Canadians rightfully pay close attention to what’s in their food and how it’s made. As such, many may wonder if milk contains added hormones. Here are a few facts about artificial or synthetic growth hormones and why they’re not permitted for use on Canadian dairy farms.
Naturally occurring growth hormones
Hormones are chemical messengers that have various effects in the body. In fact, hormones are responsible for regulating and integrating the processes of reproduction, growth and development in animals, plants and, of course, humans.1
The growth hormone, also referred to as somatotropin, is a naturally occurring substance produced by somatotropic cells located in the pituitary gland of humans and animals.1,2 Bovine somatotropin (bST), which occurs naturally in cattle, is responsible for their skeletal, organ, and cell growth.2
Artificial or synthetic growth hormones
There are also artificial or synthetic hormones, which are produced in a laboratory and whose structure is similar to that of naturally occurring hormones. For example, there is an analogue or synthetic version of bST called recombinant bovine somatotropin (rbST).2,3
This artificial growth hormone, as the name suggests, is designed to speed up the animals’ growth. The results of a Canadian meta-analysis commissioned by Health Canada indicate that rbST also increased milk production by 11.3% in primiparous cows (giving birth or calving for the first time) and by 15.6% in multiparous cows (which have calved more than once), although there was considerable variation between studies.4 As this meta-analysis also indicated an increased risk to the cows’ health and well-being, rbST was not authorized for dairy cows in Canada.2,3 In fact, this increased risk is the reason why Health Canada decided not to approve the product in Canada. Its sale and use are de facto prohibited.
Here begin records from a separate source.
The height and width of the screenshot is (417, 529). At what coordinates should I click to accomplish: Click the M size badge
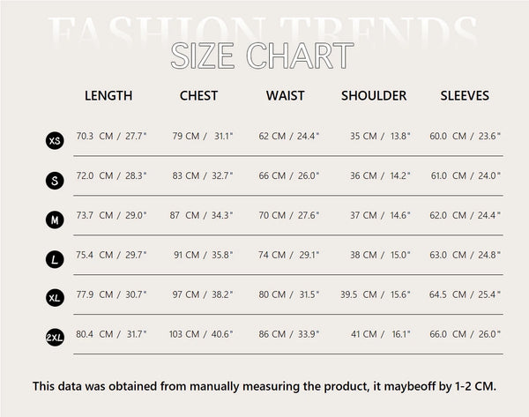pos(55,220)
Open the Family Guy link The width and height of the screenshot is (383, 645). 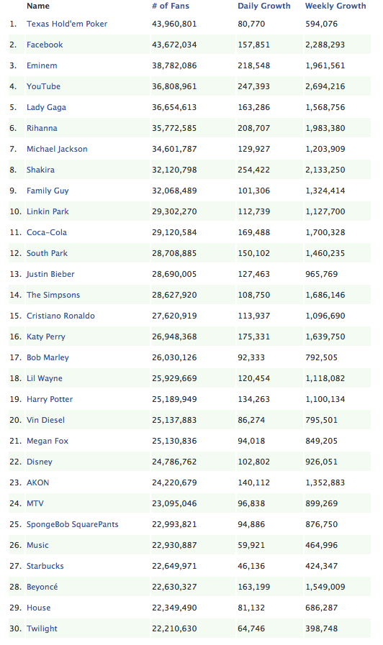[48, 191]
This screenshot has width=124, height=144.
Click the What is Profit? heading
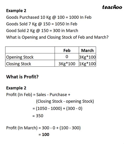point(22,77)
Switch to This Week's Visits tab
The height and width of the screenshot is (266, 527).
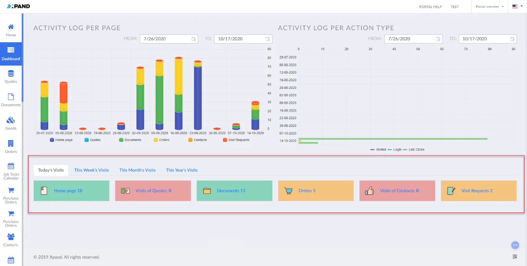(92, 170)
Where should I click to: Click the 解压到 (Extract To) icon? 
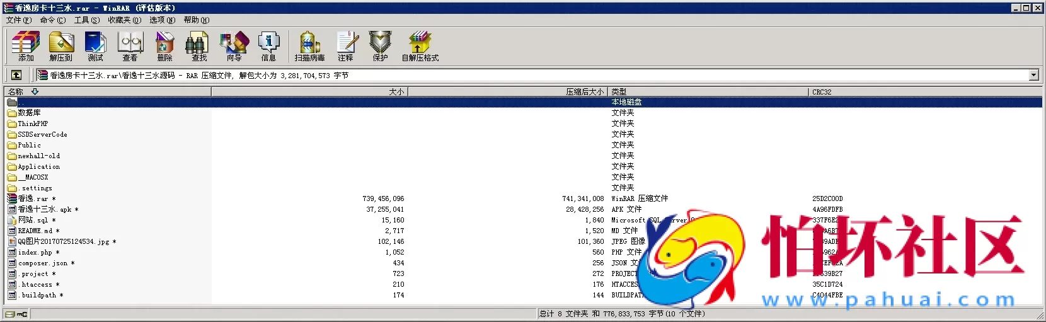[61, 47]
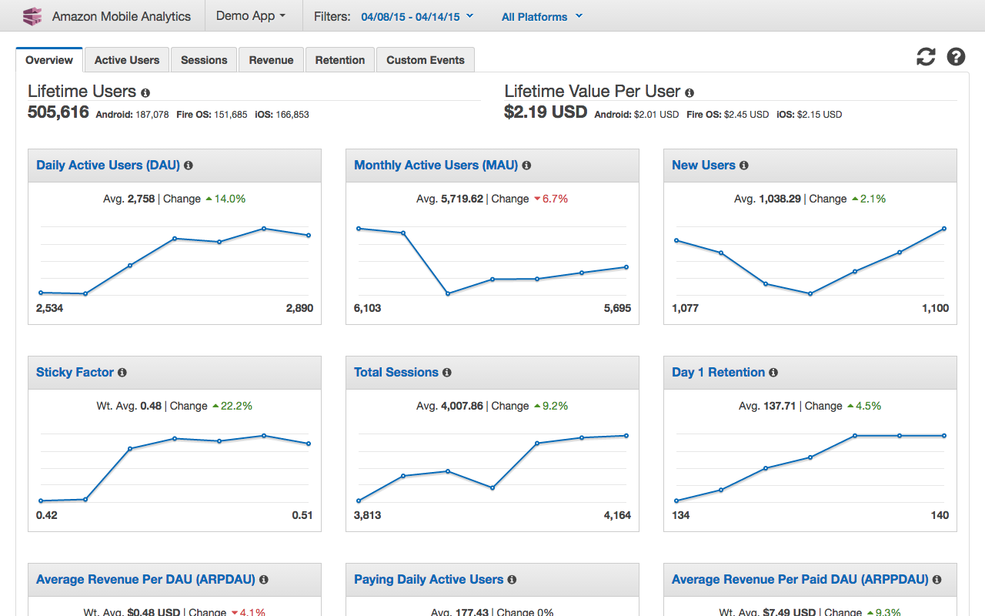985x616 pixels.
Task: Open the Custom Events tab
Action: [426, 60]
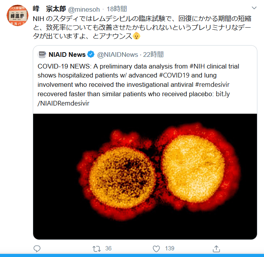Click the reply speech bubble icon

click(x=37, y=248)
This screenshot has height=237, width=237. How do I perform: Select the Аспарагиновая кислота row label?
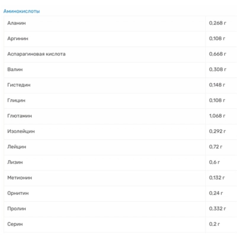coord(36,54)
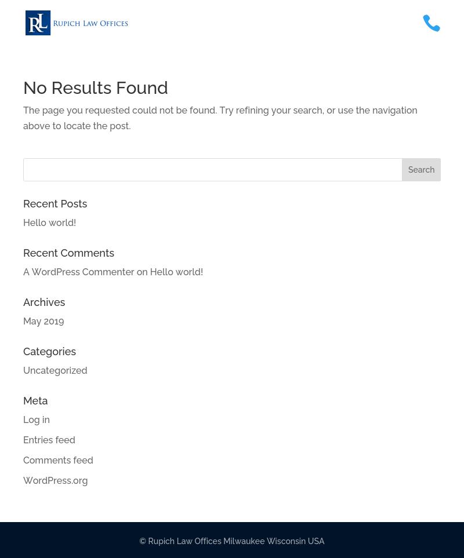
Task: Open the Uncategorized category link
Action: [55, 370]
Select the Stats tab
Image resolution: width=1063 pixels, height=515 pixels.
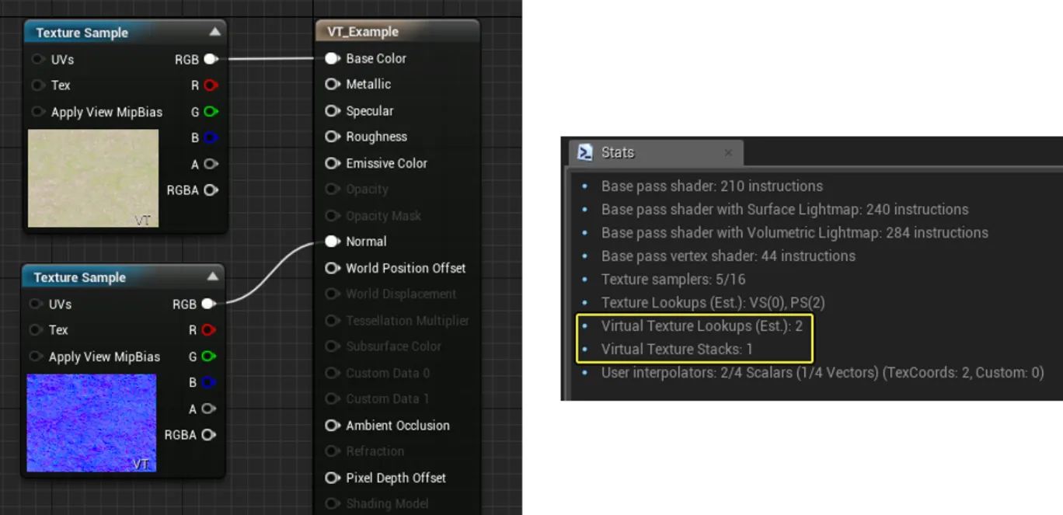[618, 152]
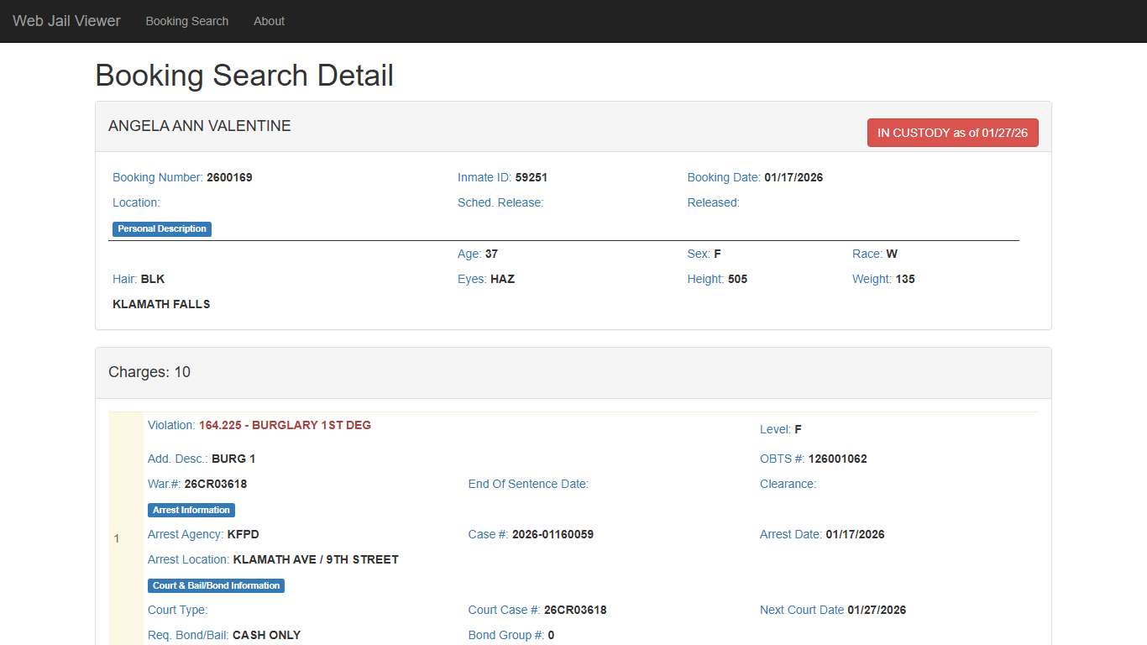Click the Court & Bail/Bond Information badge
This screenshot has width=1147, height=645.
(x=216, y=585)
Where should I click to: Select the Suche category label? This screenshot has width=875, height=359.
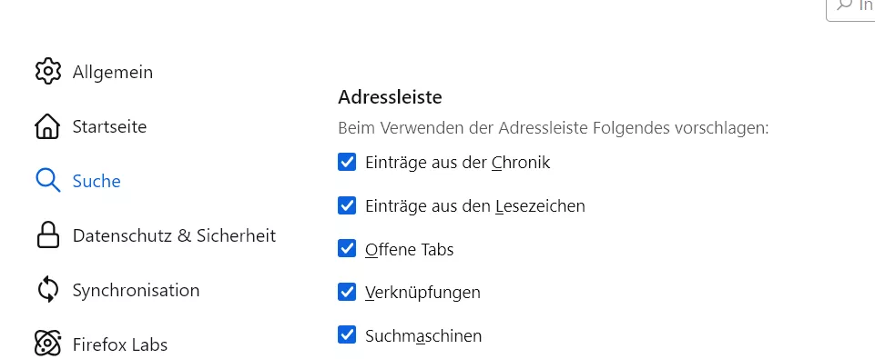97,181
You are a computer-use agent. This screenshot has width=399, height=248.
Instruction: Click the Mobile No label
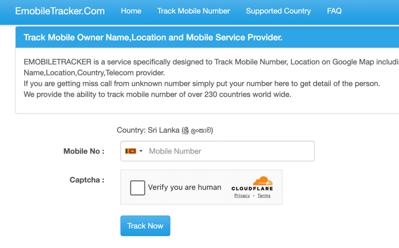click(x=84, y=151)
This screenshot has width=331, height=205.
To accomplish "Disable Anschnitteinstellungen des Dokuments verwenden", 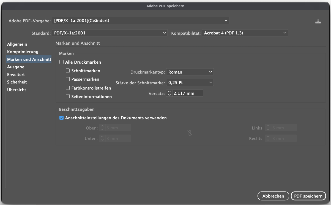I will point(61,118).
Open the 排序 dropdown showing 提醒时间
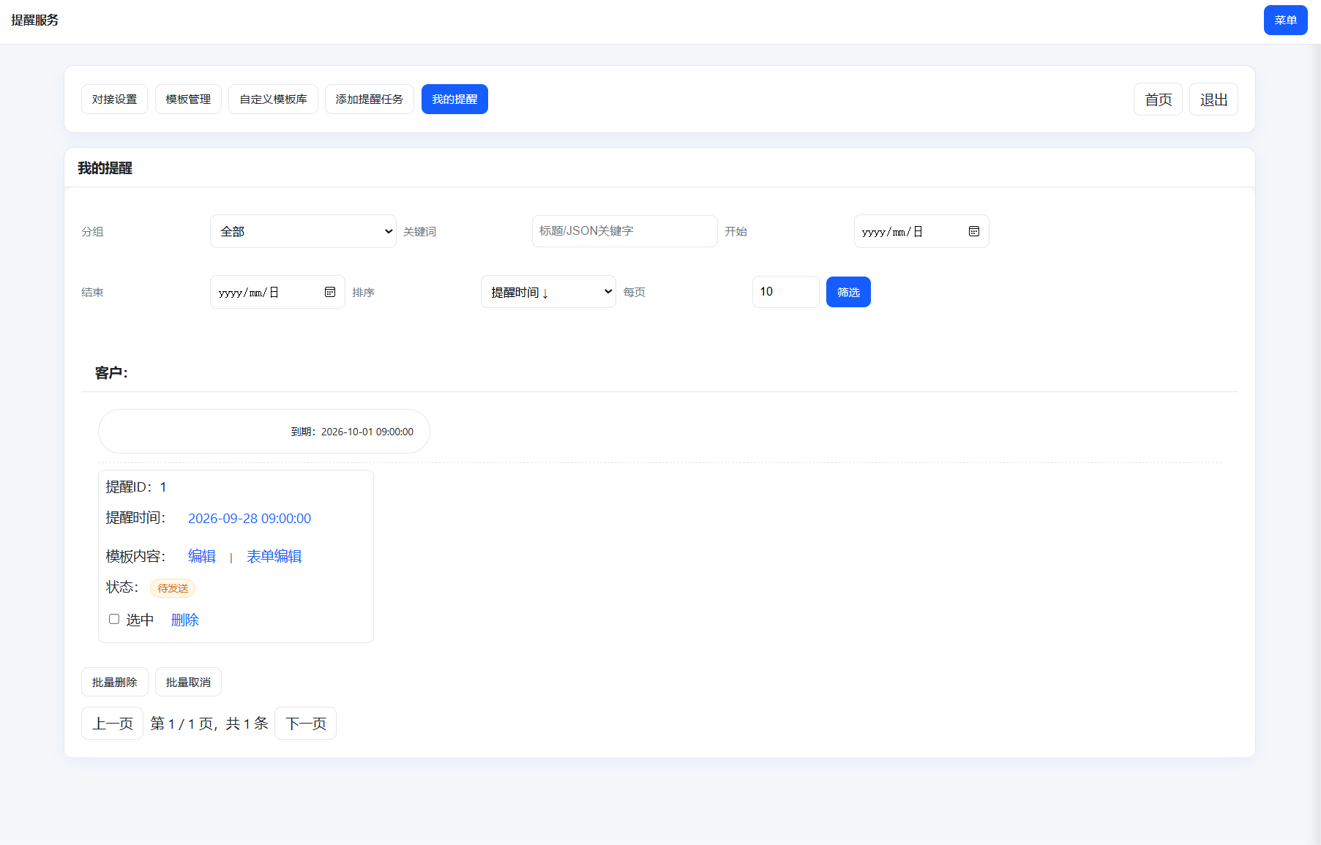1321x845 pixels. [547, 292]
Commercial use of rbST is, however, permitted in the United States to increase milk production in dairy cows.2,5 Consequently, dairy products imported from the United States may contain milk from cows that have been treated with rbST.
- Bovine somatotropin (bST) occurs naturally in cattle, whereas recombinant bovine somatotropin (rbST) is the artificial or synthetic version of bST.
- rbST is prohibited in Canada. As a result, Canadian milk and dairy products are produced without rbST. However, rbST is authorized in the United States.
Why is the use of rbST not permitted in Canada?
In 1998, Health Canada established two expert panels to thoroughly review rbST.4 The Royal College of Physicians and Surgeons of Canada examined the effects of the use of rbST in dairy cattle on human health, while the Canadian Veterinary Medical Association reviewed data related to the effectiveness of rbST and the potential effects on animal health.4,6 The experts used a series of meta-analyses to combine the results of all the clinical trials provided by Health Canada from the documents submitted by the manufacturer for registration of rbST in Canada.4
The experts concluded that the use of rbST poses no risk to human health.2,6 In fact, it is authorized in the United States and in other countries, where it is considered safe.5 However, Health Canada decided not to approve rbST in 1999 due to animal health and welfare concerns.2 Specifically, rbST can increase the risk of certain diseases in cows, such as mastitis, infertility, and lameness.7 As such, to prevent potential health issues in dairy cows, the use of rbST is prohibited in Canada and in all European Union countries.3,5
- Marieb EN and Hoehn K. Anatomie et physiologie humaines, 5e édition, Éditions du renouveau pédagogique, 2015, chapitre 16, Le système endocrinien, p. 696 et 709.
- Government of Canada. Questions and Answers - Hormonal Growth Promoters. www.canada.ca. Accessed November 20, 2021.
- Government of Canada. Recombinant Bovine Somatotropin (rbST). www.canada.ca. Accessed November 20, 2021.
- Dohoo IR et al. A meta-analysis review of the effects of recombinant bovine somatotropin. 1. Methodology and effects on production. Can J Vet Res 2003;67:241-251.
- Collier RJ and Bauman DE. Update on human health concerns of recombinant bovine somatotropin use in dairy cows. J Anim Sci 2014;92:1800-1807.
- Government of Canada. Report of the Royal College of Physicians and Surgeons of Canada Expert Panel on Human safety of RBST. www.canada.ca. Accessed October 29, 2021.
- Dohoo IR et al. A meta-analysis review of the effects of recombinant bovine somatotropin. 2. Effects on animal health, reproductive performance, and culling. Can J Vet Res 2003;67:252-264.